The New York Times ran a story this weekend that Mrs. Clinton is reaching out to Catholics. She recently had a long meeting with Cardinal Timothy Dolan and she attended a St. Patrick’s Day lunch that had many prominent RCs in attendance. In her primary battle with Obama in 2008, Mrs. Clinton repeatedly trounced him among white, working class Catholic voters. As a woman, she could stand up to Emily’s List and NARAL over a relatively minor issue like the HHS mandate in a way President Obama did not think he could, and throw the Church a bone. I am not sure she would, but she could. But, with Pope Francis changing the intellectual and moral framework within which we discuss economics, it seems a shame for Catholics to embrace Clintonomics, which brought us NAFTA and a lower capital gains tax. If Mrs. Clinton were to announce an economics team that was different from what we have now, and from what her husband had in the 1990s, let’s hear it.
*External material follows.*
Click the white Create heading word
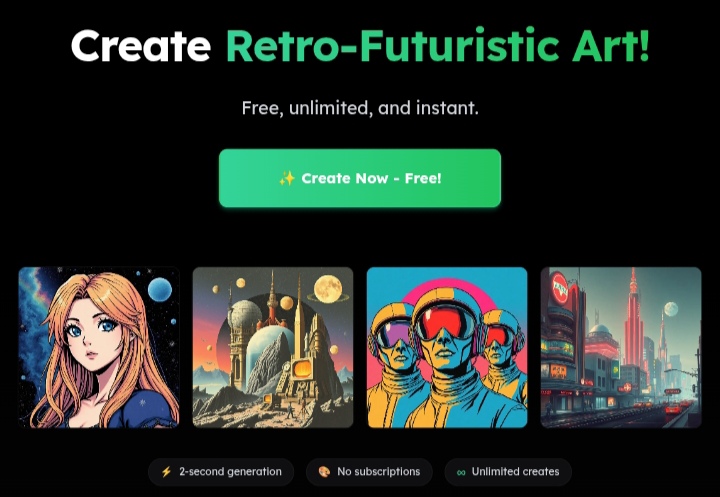This screenshot has height=497, width=720. [141, 45]
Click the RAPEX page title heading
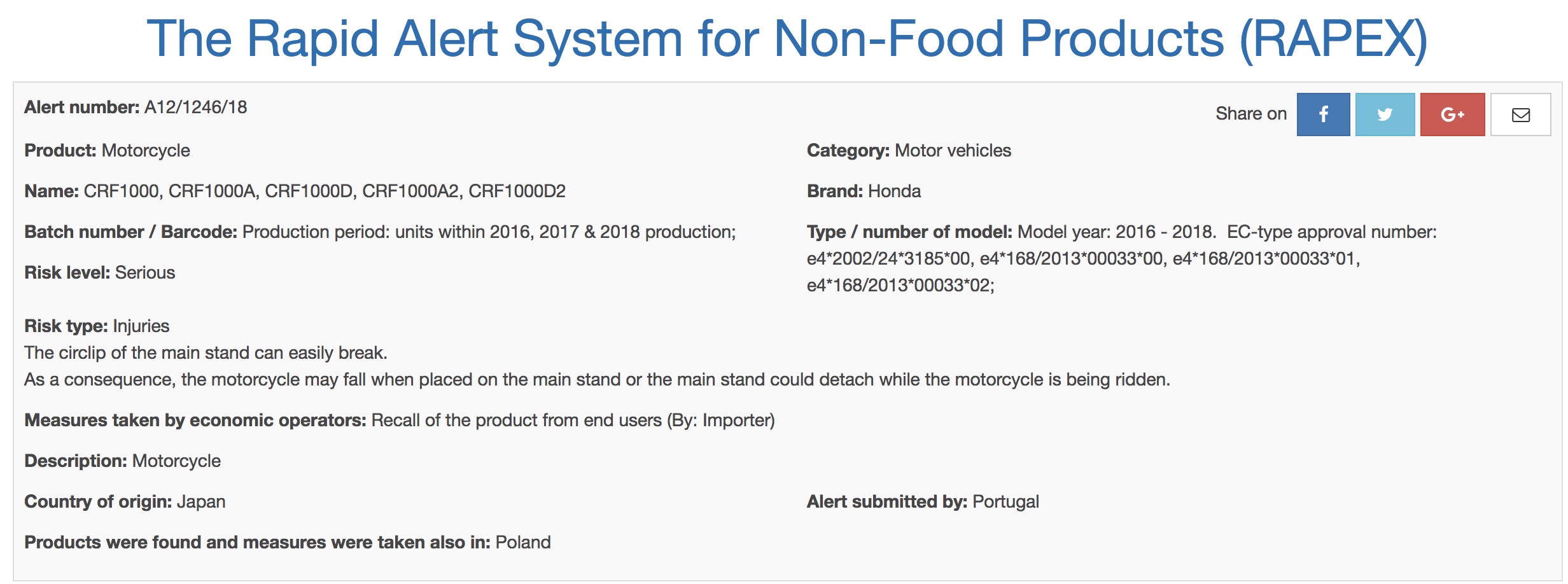The image size is (1568, 584). [787, 39]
White working class, Catholic voters want more than optics and memories.

You can tell people are entertaining doubts because of the increased coverage Gov. Martin O’Malley is getting. The Washington Post had a story today about his swing through Iowa where he was warmly received. Look for stories on Sen. Bernie Sanders soon too. The race is still Clinton’s to lose. She has, with her long career, earned the right to be a frontrunner. And all political observers I know agree that the only person who can beat Mrs. Clinton is Mrs. Clinton. But, in both her book rollout and in this email fracas, she has shown herself quite capable of doing precisely that.